Reform des Asylrechts: Deutschlands Mehr-Klassen-System

Nach der Flüchtlingsbewegung im Sommer 2015 wurde das Asylrecht verändert. Viele Änderungen betreffen aber nur bestimmte Gruppen.

Ein Mann lehnt an einem Geländer un kratzt sich am Kopf

Ein Asylsuchender aus Marokko in einer Chemnitzer Erstaufnahmeeinrichtung Foto: dpa

BERLIN taz | Mit einer ganzen Serie neuer Gesetze ist nach dem „Sommer der Migration“ vor zwei Jahren das Asylrecht verändert worden. Die meisten Reformen wurden in den ersten sechs Monaten nach dem September 2015 beschlossen. Damals war der entsprechende politische Druck von AfD, Pegida und konservativen Medien sehr stark. Vielen der Änderungen ist eines gemeinsam: Sie gelten nicht für alle Flüchtlinge, sondern betreffen nur bestimmte Gruppen. Es ist so ein Mehr-Klassen-Asylrecht entstanden.
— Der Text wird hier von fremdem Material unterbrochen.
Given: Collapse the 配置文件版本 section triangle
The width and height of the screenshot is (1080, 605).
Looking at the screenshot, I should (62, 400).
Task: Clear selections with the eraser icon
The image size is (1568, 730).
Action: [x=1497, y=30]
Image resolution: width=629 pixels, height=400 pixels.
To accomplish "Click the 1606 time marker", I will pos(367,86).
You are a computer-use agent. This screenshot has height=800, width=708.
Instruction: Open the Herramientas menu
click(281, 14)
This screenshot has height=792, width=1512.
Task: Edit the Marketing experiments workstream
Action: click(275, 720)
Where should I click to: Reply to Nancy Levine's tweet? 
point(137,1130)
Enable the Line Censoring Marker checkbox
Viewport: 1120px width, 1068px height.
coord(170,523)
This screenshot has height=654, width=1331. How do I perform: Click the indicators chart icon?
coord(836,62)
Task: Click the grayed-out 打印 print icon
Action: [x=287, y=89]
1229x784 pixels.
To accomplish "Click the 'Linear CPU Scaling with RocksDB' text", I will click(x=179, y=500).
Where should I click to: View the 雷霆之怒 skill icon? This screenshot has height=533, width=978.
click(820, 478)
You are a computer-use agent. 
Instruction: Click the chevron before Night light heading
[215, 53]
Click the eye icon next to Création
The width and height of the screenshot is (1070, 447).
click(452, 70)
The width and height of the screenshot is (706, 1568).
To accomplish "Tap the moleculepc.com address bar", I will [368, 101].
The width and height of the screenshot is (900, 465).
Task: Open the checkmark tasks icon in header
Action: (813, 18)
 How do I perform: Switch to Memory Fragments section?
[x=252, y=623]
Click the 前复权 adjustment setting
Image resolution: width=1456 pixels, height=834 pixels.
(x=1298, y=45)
Flüchtlinge mit „guter Bleibe­perspektive“ (Kriterium: Her­kunft aus einem Land, deren Antragsteller zu mehr als 50 Prozent anerkannt werden) etwa dürfen früher Sprachkurse („Asylpaket I“) besuchen, sie bekommen Ausbildungsbeihilfen und Unterstützung beim Arbeitsmarkteinstieg.

Besonderen Härten unterworfen hingegen sind Flüchtlinge, die aus sogenannten „sicheren Herkunftsländern“ stammen oder keine Identitätsnachweise haben. Für sie gibt es die Möglichkeit des beschleunigten Asylverfahrens mit eingeschränkten Widerspruchsmöglichkeiten („Asylpaket II“). Sie müssen länger als andere in zentralen Aufnahmeeinrichtungen bleiben, bekommen dort nur eingeschränkte Sozialleistungen und dürfen nicht arbeiten. Die Liste der „sicheren Herkunftsstaaten“ wurde dazu erweitert – und soll weiter wachsen, was bislang allerdings am Veto der Grünen scheiterte.

Allgemein wurde die Möglichkeit der Abschiebung physisch und psychisch kranker Menschen („Asylpaket II“) und die längerer Abschiebehaft erweitert. Flüchtlingen kann seit Juli 2016 nach der Anerkennung eine Wohnsitzauflage ausgesprochen werden – dann können sie ihren Wohnort nicht frei wählen. In einigen Landkreisen mit niedriger Arbeitslosigkeit wurde umgekehrt die „Vorrangprüfung“ abgeschafft – Asylsuchende können hier schneller eine Arbeit annehmen.

Auch die Einschränkung des Familiennachzugs stellt eine besondere Härte dar. Seit dem „Asylpaket II“ dürfen Flüchtlinge mit „subsidiärem Schutzstatus“ ihre engsten Angehörigen erst nach einer Wartezeit von zwei Jahren nachholen. Seit diese Bestimmung in Kraft getreten ist, wurde vor allem SyrerInnen wesentlich häufiger nur „subsidiärer Schutz“ statt der regulären Flüchtlingseigenschaft zuerkannt. Das Bundesamt für Migration und Flüchtlinge behauptete, dies sei auf „geänderten Vortrag“ der Antragsteller zurückzuführen – SyrerInnen hätten plötzlich andere Dinge in ihrer Anhörung erzählt als ihre Landsleute in Verfahren davor. Das aber ist wenig glaubhaft.

Eine zentrale Forderung der CSU in Sachen Asylrechtsreform fällt aller Voraussicht nach aus: Die zwischenzeitlich von Parteichef Horst Seehofer als Bedingung für eine Koalition verlangte „Obergrenze“ von 200.000 Flüchtlingen pro Jahr hat die CDU abgelehnt. Nur: Durch Maßnahmen auf europäischer Ebene und in Transitstaaten wie der Türkei, Libyen, Niger und Ägypten ist die Zahl der Ankünfte ohnehin auf einen niedrigeren Wert gefallen.